**What is being asked:**
Please count the lines in the listing below where the word "label" appears. Give the number only.

· · · · · · ·

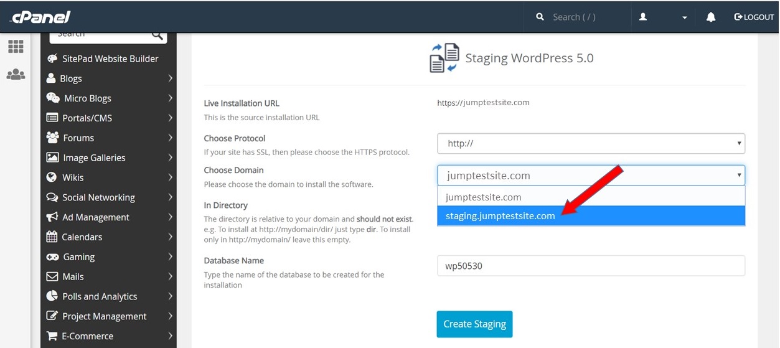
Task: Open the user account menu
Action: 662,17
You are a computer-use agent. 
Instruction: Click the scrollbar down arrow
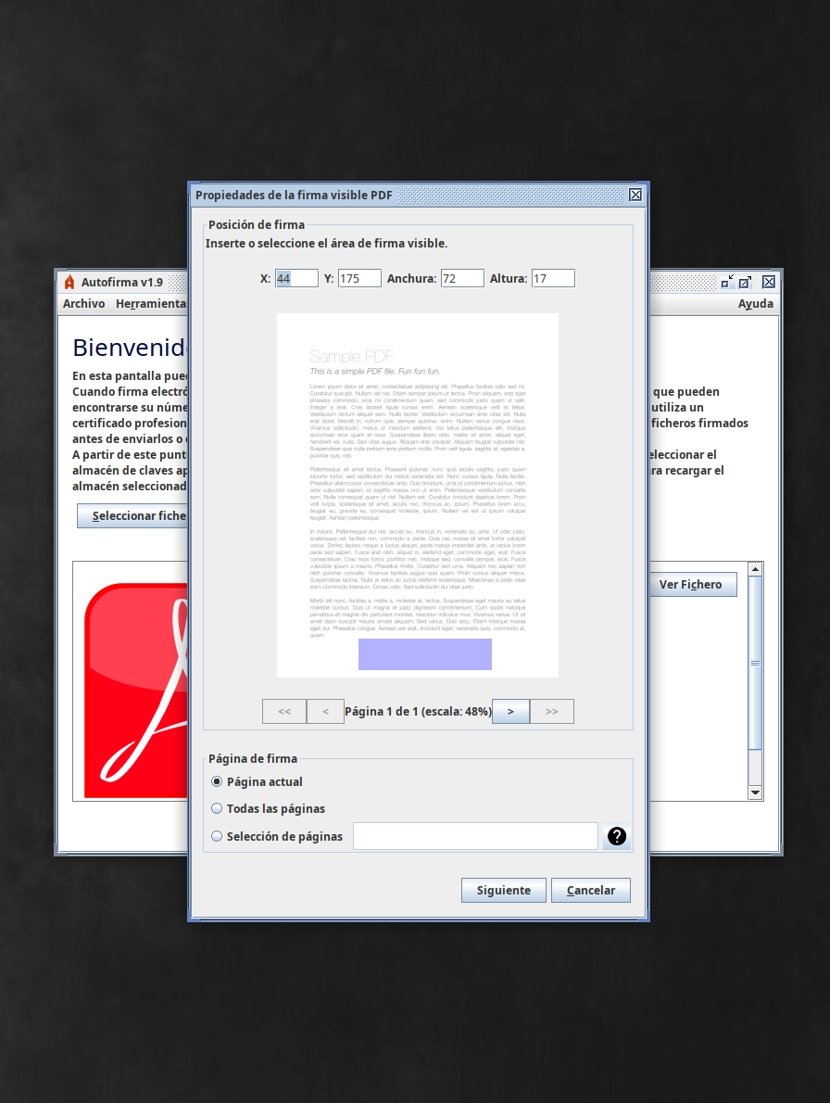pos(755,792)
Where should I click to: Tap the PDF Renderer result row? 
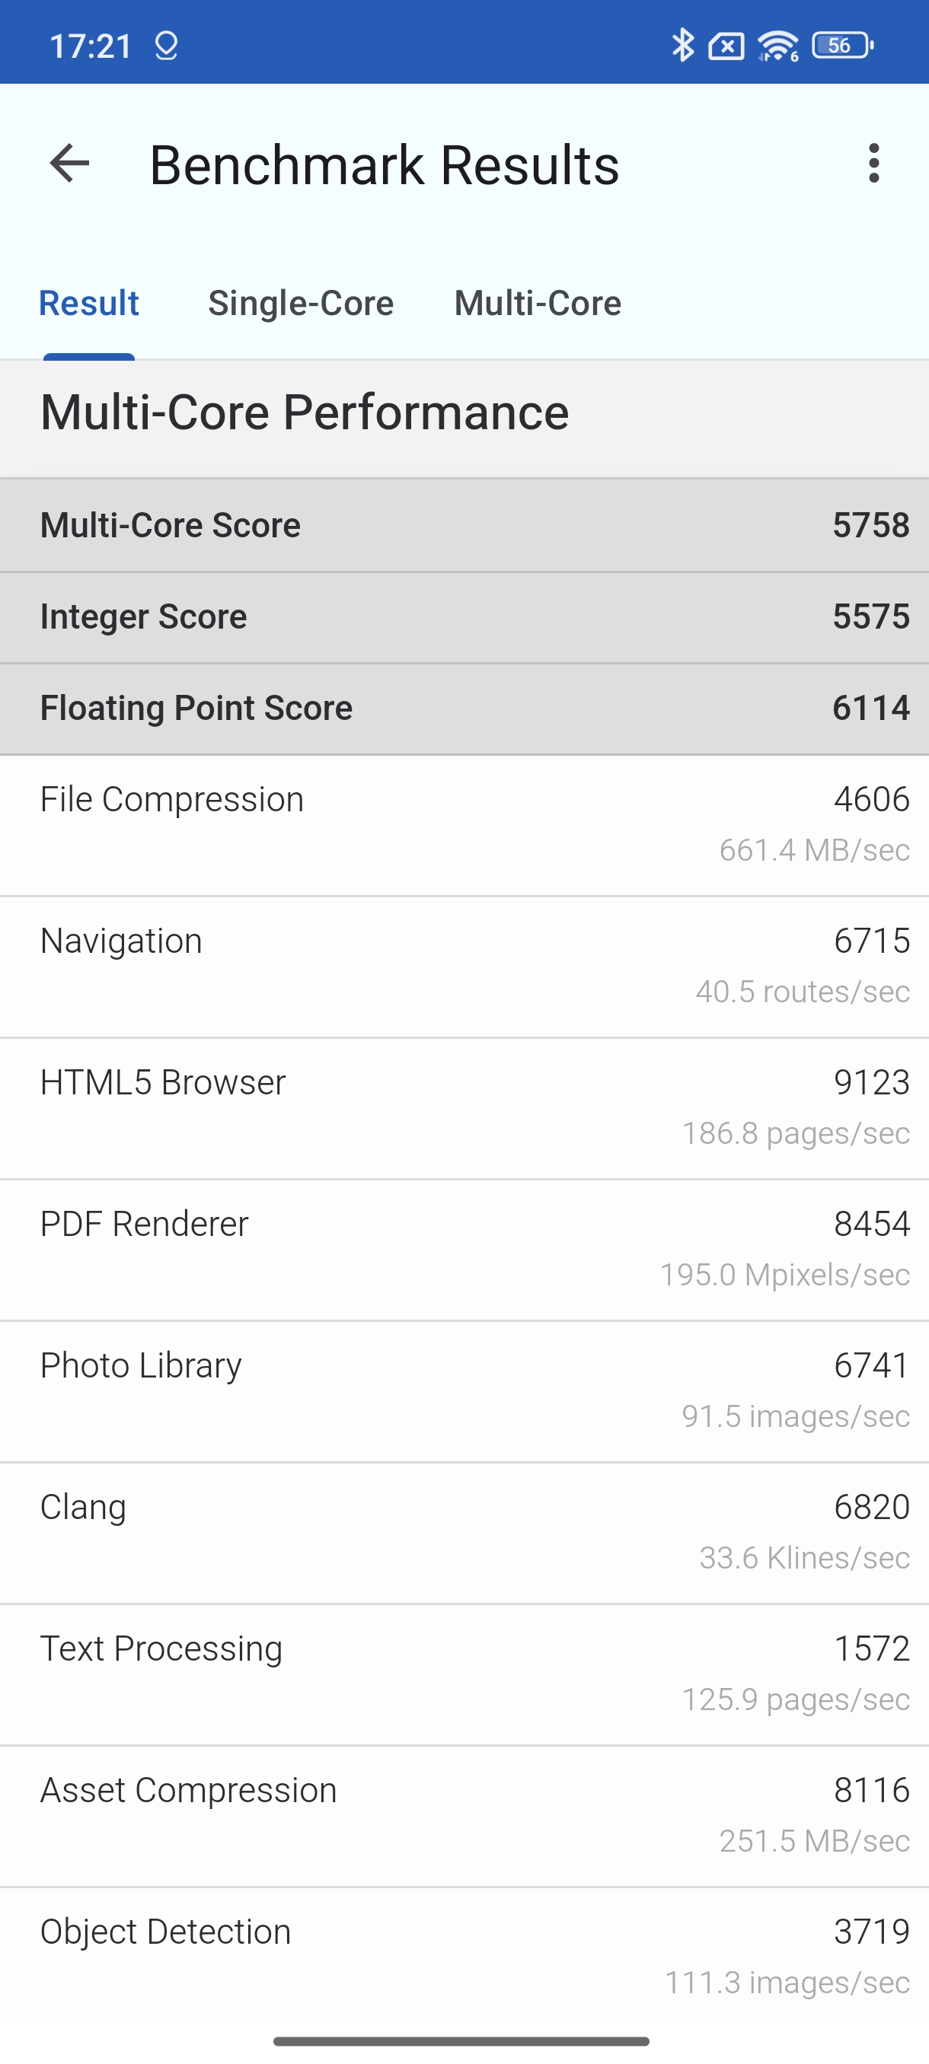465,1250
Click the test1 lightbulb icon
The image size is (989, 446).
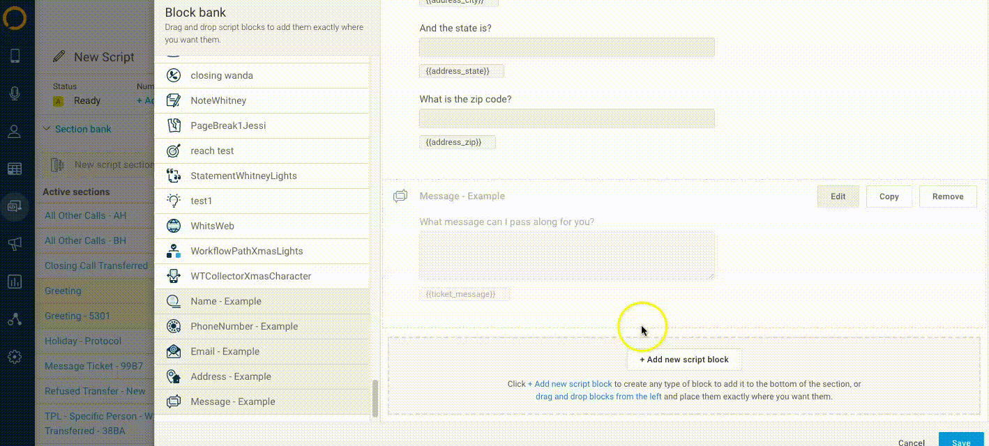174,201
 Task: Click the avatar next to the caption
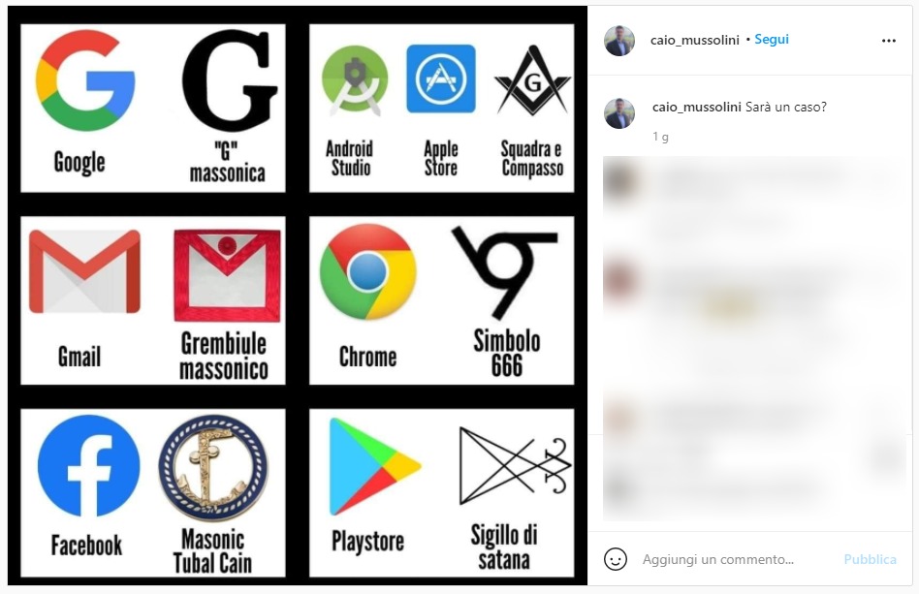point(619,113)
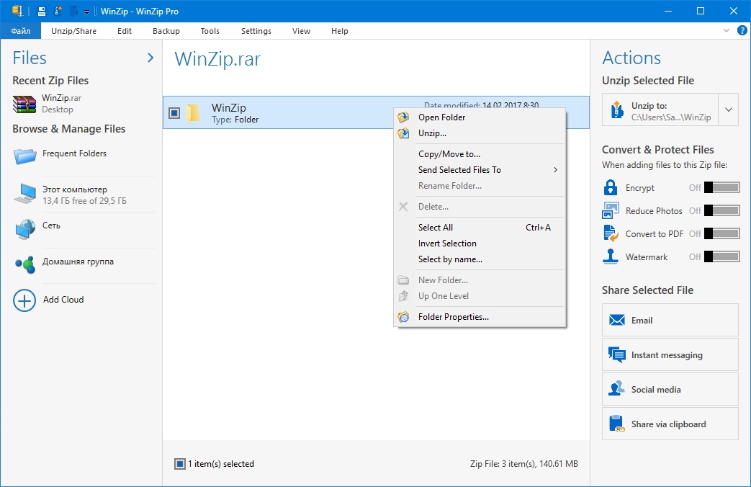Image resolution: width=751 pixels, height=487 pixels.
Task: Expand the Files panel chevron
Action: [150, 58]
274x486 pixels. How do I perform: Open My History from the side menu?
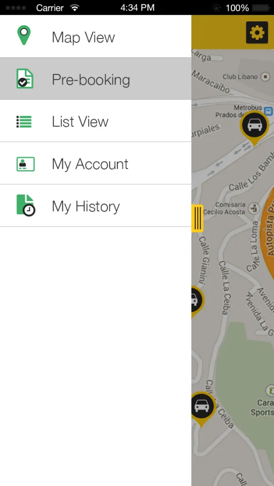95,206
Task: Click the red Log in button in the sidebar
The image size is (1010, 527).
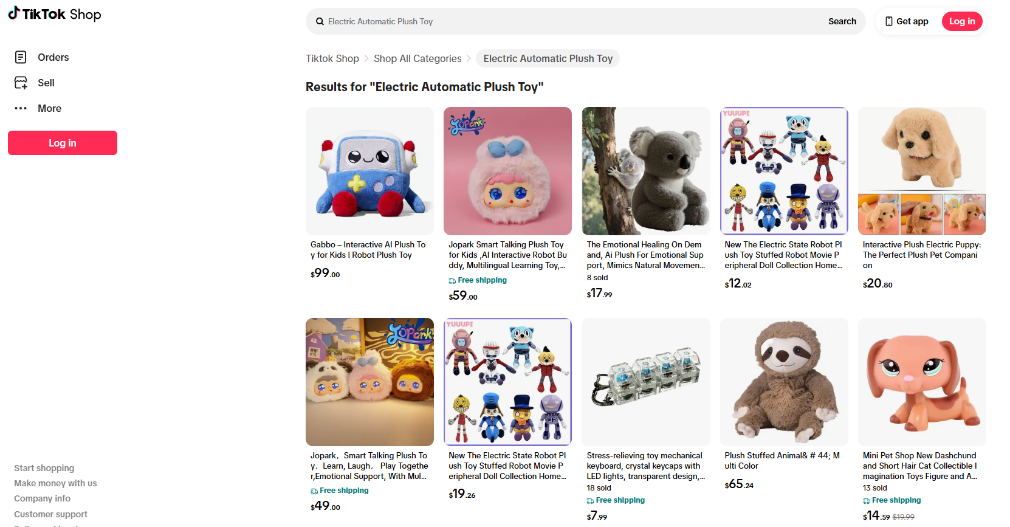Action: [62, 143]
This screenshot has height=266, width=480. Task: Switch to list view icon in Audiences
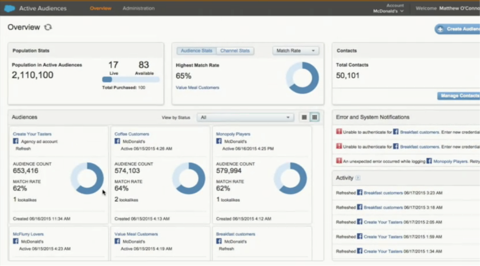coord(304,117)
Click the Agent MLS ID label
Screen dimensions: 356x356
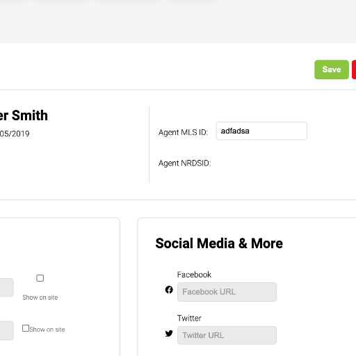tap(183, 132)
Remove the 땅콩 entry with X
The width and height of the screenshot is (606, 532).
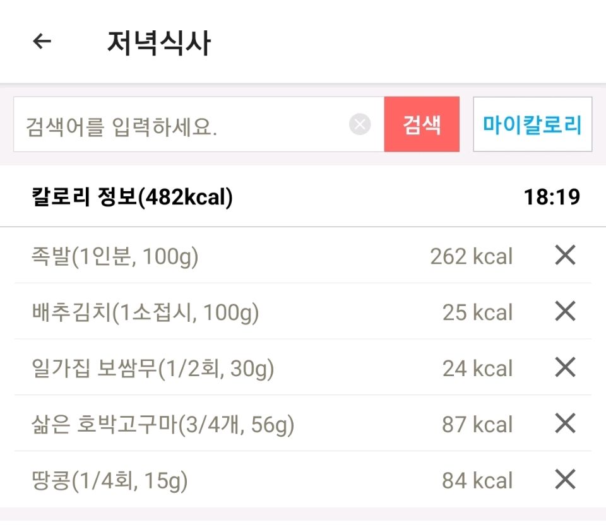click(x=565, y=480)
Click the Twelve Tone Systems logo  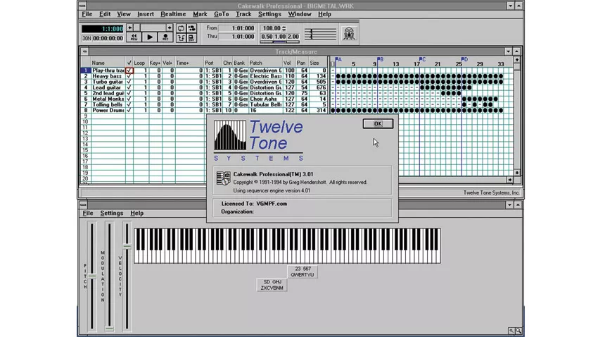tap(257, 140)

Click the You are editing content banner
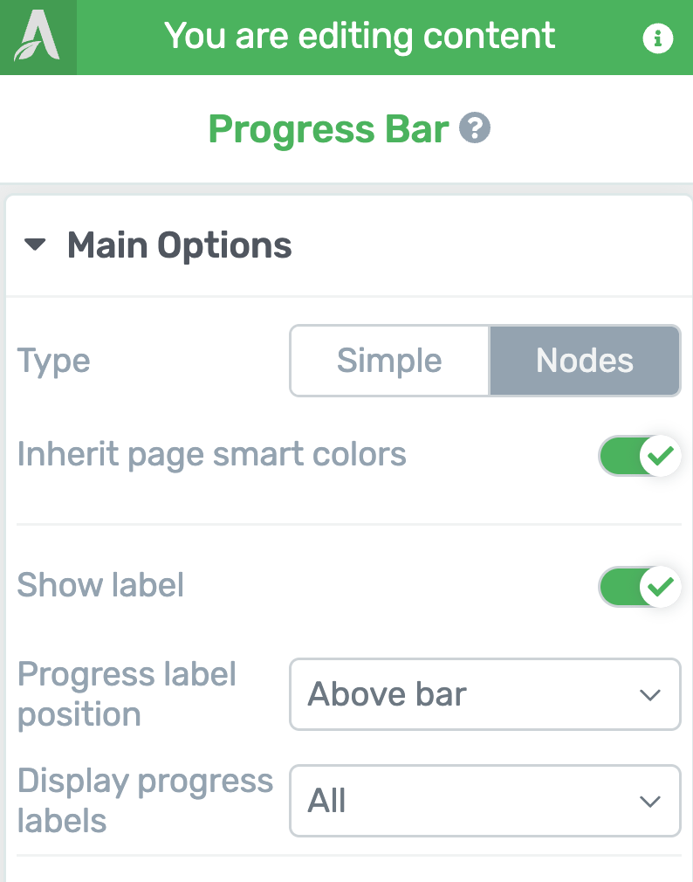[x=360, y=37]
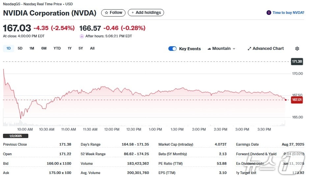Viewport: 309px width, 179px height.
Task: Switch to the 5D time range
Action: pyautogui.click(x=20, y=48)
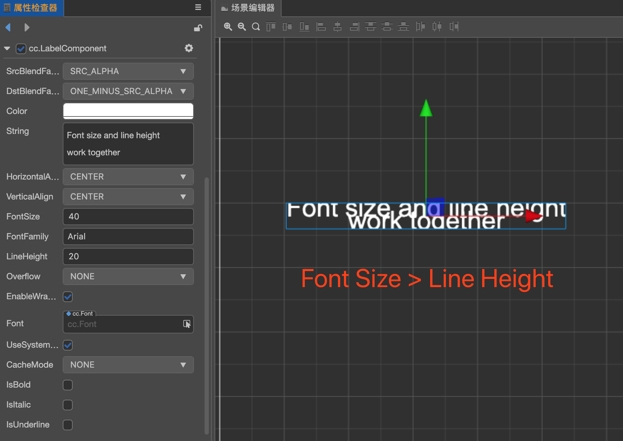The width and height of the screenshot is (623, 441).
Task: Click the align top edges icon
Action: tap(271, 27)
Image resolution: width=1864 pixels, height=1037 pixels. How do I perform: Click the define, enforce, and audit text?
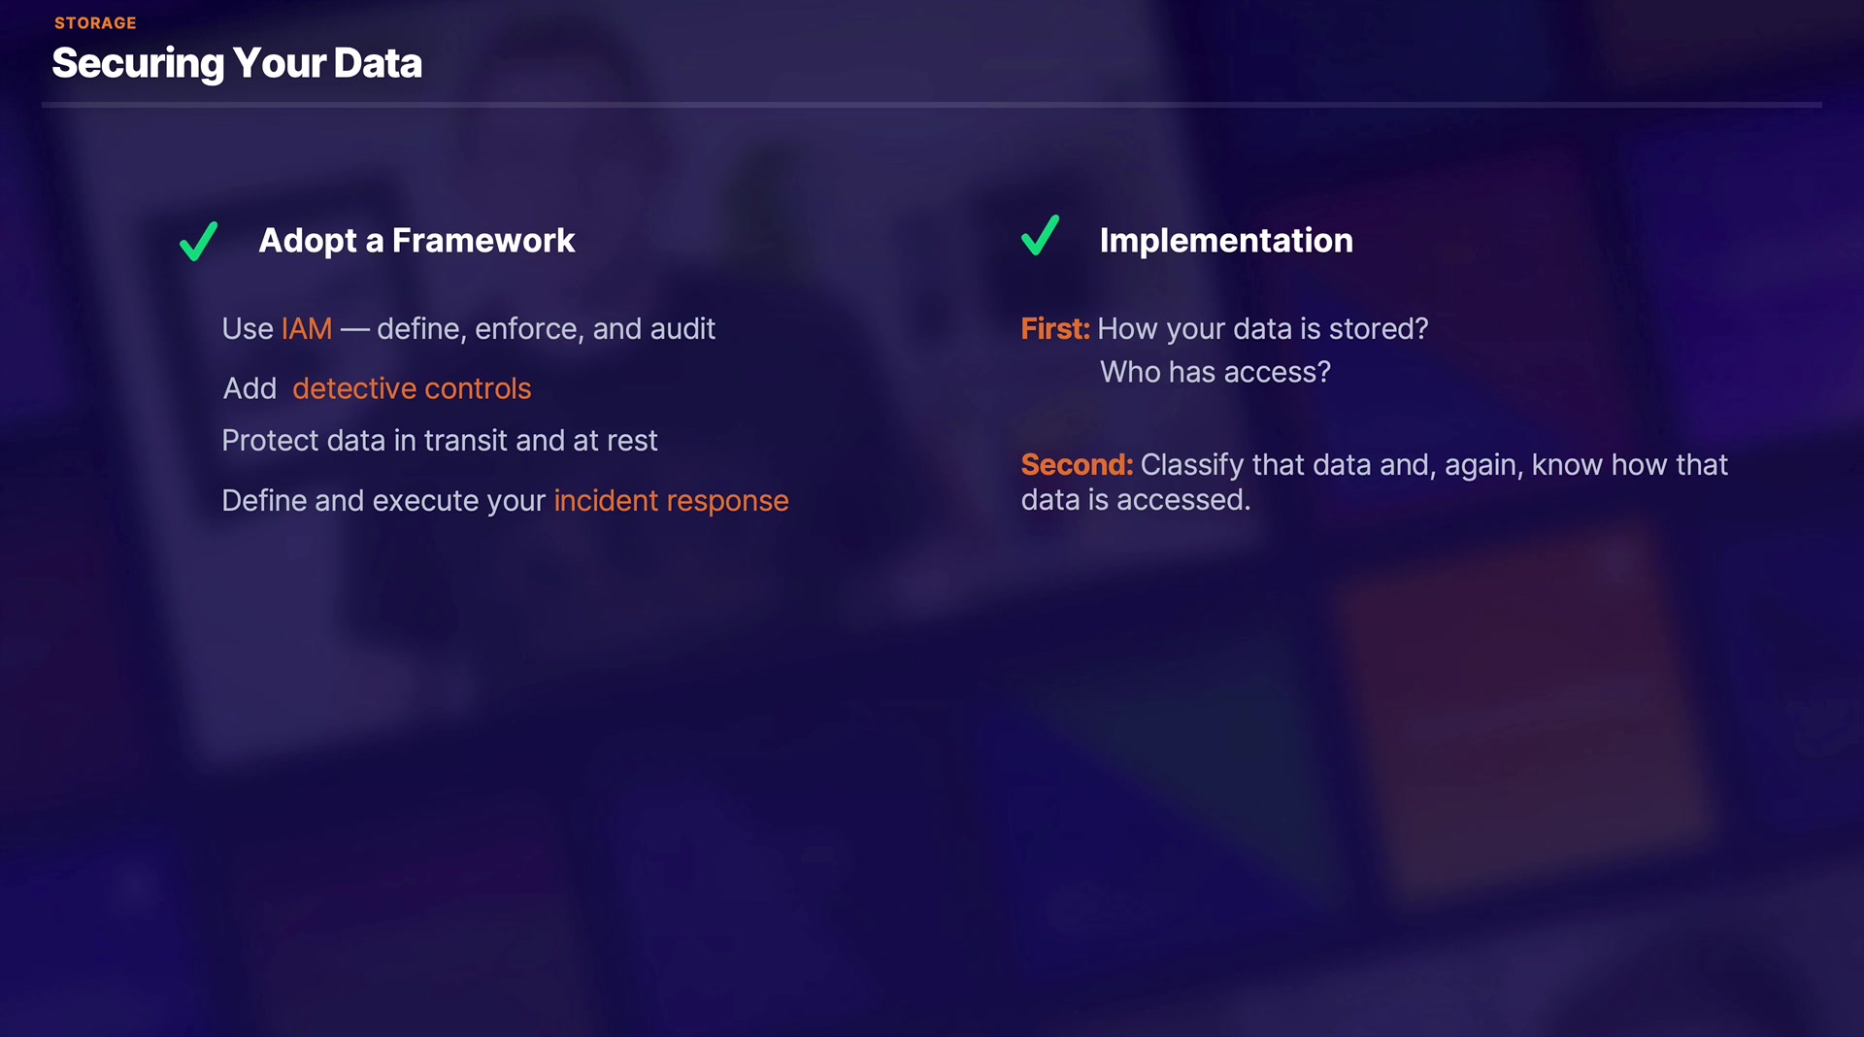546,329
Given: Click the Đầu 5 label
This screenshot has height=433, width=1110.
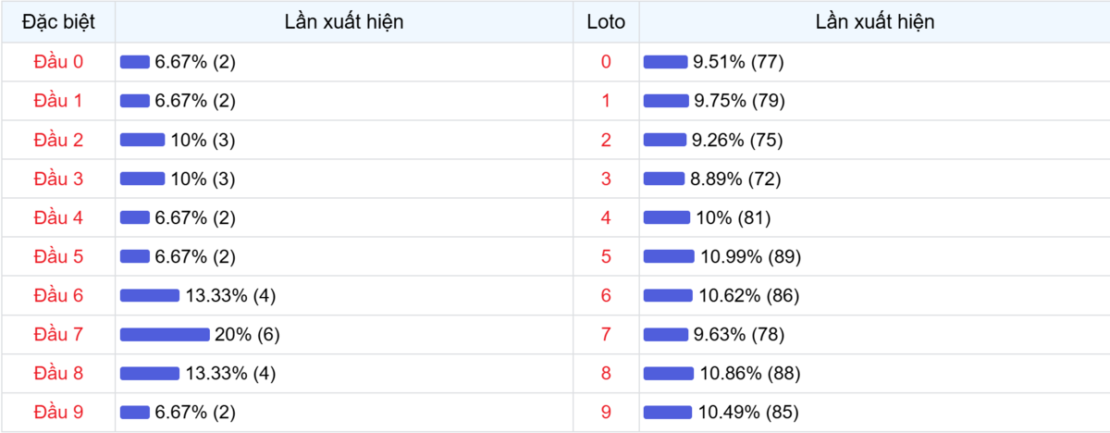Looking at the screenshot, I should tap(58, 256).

· · · · · · ·

**Solved problem:**
2